The UAE is making impressive progress, but the reality is that full compliance is not universal; one in three organisations still face gaps or disruptions. ‘Commenting on this, ahead of his onstage appearance at GITEX discussing AI and Data Sovereignty, Sanjay Poonen, CEO and President at Cohesity, said: “That’s the real challenge: how to move from simple data recovery, post a cyber-attack incident or for local compliance purposes, to continuous resilience in an environment where cross-border cyber threats, economic pressures, and international compliance requirements are converging. What stands out is that many UAE organisations are tackling this head-on by embedding AI governance and taking sovereignty into their own hands. It’s not a finished story, but it is an important lesson for the rest of the world: resilience today is about combining innovation with accountability, and that’s what Cohesity is focused on delivering to all our customers globally.”

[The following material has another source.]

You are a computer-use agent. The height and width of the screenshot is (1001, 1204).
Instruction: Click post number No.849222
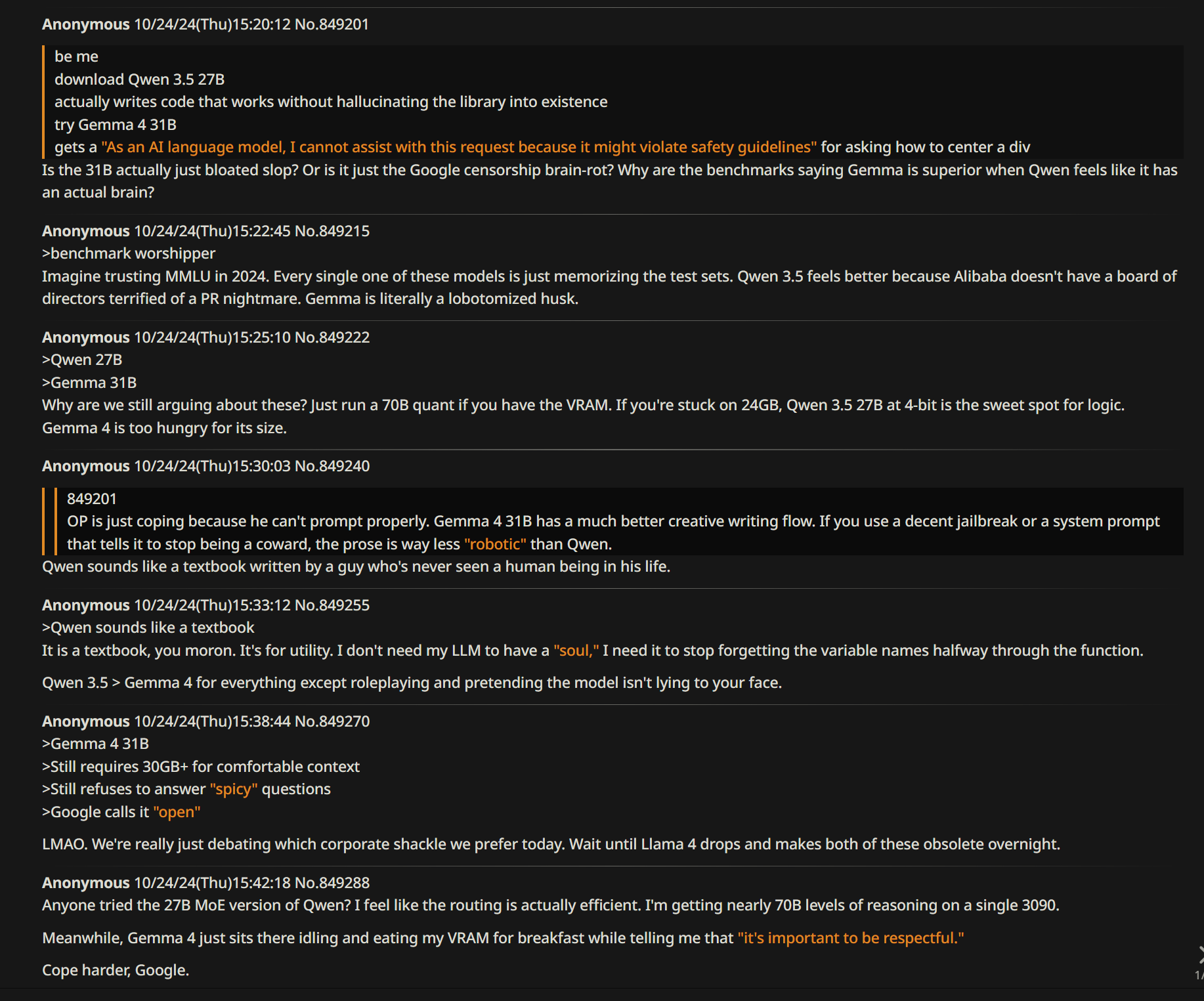[332, 337]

Preparing for stricter sovereignty rules
Organisations are also investing ahead of regulation. Many are mapping their data to confirm location, training staff on compliance, and deploying AI to automate governance tasks. Others are reducing reliance on offshore providers and investing in improved threat detection and prevention. Together, these actions show that sovereignty is being treated not as a regulatory burden, but as a strategic differentiator that builds customer trust and resilience in uncertain conditions.

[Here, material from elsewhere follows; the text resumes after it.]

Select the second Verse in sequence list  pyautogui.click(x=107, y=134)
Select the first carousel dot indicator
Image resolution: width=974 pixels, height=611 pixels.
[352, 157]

“For customers across the region, data sovereignty and security are becoming nearly inseparable business priorities,” said Ali Ballout, Business Unit Manager, MDS Dubai. “Pan-regional enterprise organisations must be especially aware of the complex web of national data legislation environments that exist, while maintaining with the ability to classify and differentiate specific data which needs to remain within national borders. By working with Cohesity, we can offer our customers exactly that – a secure data repository that helps them comply with local regulations while maintaining the highest standards of cyber resilience.”
The findings confirm that UAE organisations are leading the global conversation on data sovereignty and AI governance. By embedding compliance into operations, taking direct responsibility for sovereignty, and building resilience through both technology and governance, they set a pragmatic and progressive standard for others to follow.

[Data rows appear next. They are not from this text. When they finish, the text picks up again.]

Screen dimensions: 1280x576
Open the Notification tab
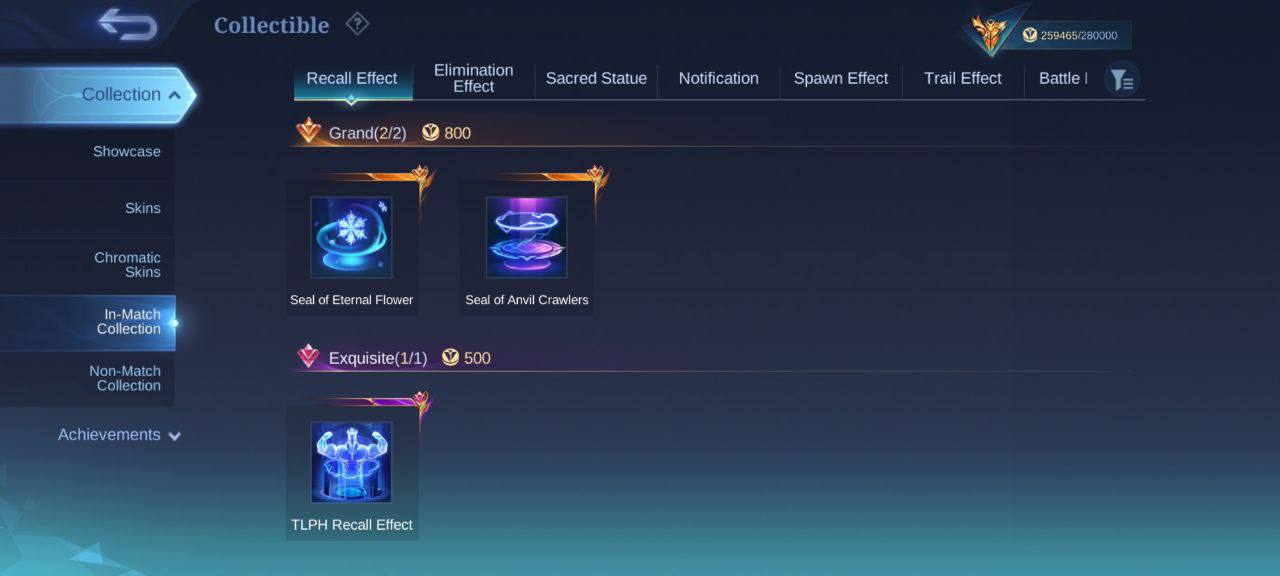718,78
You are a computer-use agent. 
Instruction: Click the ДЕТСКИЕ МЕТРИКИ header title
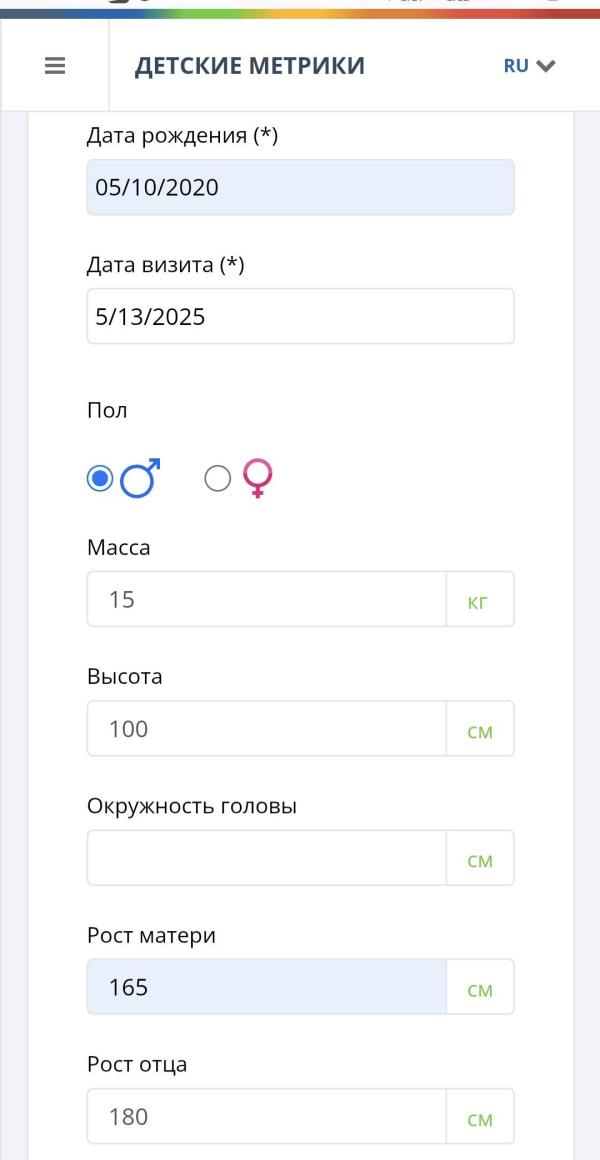(x=249, y=67)
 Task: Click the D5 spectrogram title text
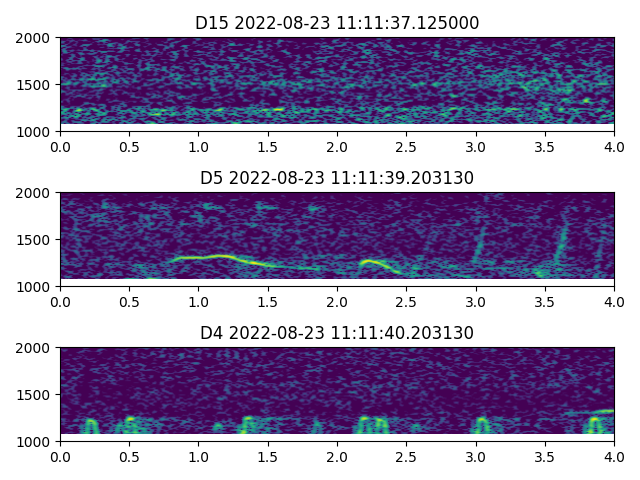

Johnny Karam added, “Looking ahead, the real test for organisations in the UAE will be how quickly they can integrate AI tools in everyday data governance and sovereignty processes, to accelerate data insights and cyber resilience. The companies that succeed won’t just be compliant; they will set themselves apart as the most competitive on both a regional and global basis. At Cohesity, especially through our recently announced Cohesity Gaia-on premise solution, we see our role as enabling that transition, so businesses are prepared not only for the compliance and security requirements of today, but also opportunities of tomorrow.”